======== Исходные данные

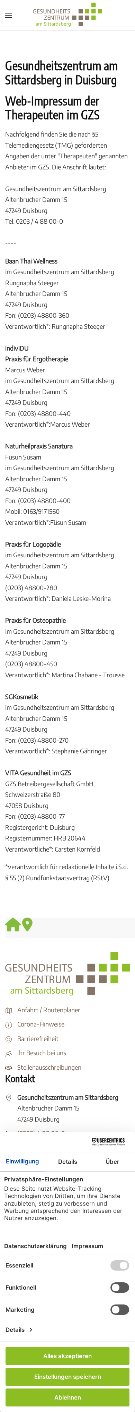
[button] (8, 15)
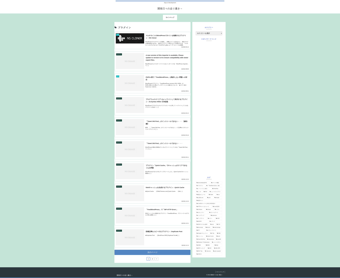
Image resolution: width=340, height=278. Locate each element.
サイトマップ (220, 272)
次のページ (153, 252)
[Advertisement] (209, 108)
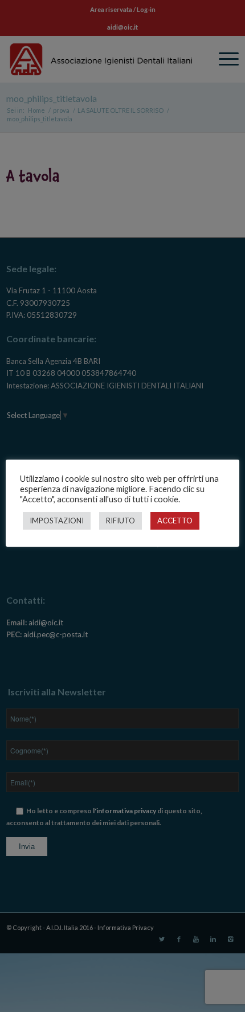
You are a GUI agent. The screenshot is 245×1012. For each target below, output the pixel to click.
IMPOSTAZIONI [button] (57, 520)
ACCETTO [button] (175, 520)
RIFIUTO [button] (120, 520)
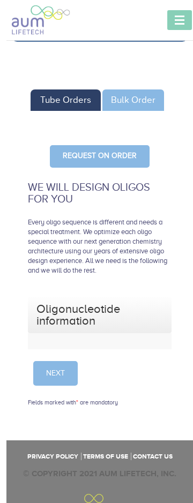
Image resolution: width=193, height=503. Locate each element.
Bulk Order (133, 100)
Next (55, 373)
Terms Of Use (105, 456)
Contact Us (153, 456)
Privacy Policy (52, 456)
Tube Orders (65, 100)
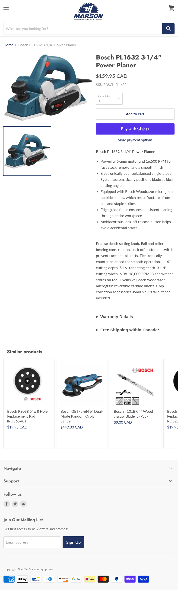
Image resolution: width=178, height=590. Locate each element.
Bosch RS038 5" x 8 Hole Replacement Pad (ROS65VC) (27, 416)
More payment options (135, 140)
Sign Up (73, 542)
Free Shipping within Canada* (129, 330)
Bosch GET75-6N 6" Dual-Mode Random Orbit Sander (81, 416)
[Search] (168, 28)
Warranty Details (116, 316)
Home (8, 45)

================

Задание ::
Представьте в виде JSON-списка строк часть пунктов, которая начинается со строки, содержащей "ACCETTO [button] (175, 520)", и идёт до конца пунктов, по одной строке списка на каждую строку текста и без пустых строк. Изображения в ответ не включайте.

Результат ::
[
  "ACCETTO [button] (175, 520)",
  "RIFIUTO [button] (120, 520)",
  "Image resolution: width=193, height=503. Locate each element.",
  "Bulk Order (133, 100)",
  "Next (55, 373)",
  "Terms Of Use (105, 456)",
  "Contact Us (153, 456)",
  "Privacy Policy (52, 456)",
  "Tube Orders (65, 100)",
  "Image resolution: width=178, height=590. Locate each element.",
  "Bosch RS038 5\" x 8 Hole Replacement Pad (ROS65VC) (27, 416)",
  "More payment options (135, 140)",
  "Sign Up (73, 542)",
  "Free Shipping within Canada* (129, 330)",
  "Bosch GET75-6N 6\" Dual-Mode Random Orbit Sander (81, 416)",
  "[Search] (168, 28)",
  "Warranty Details (116, 316)",
  "Home (8, 45)"
]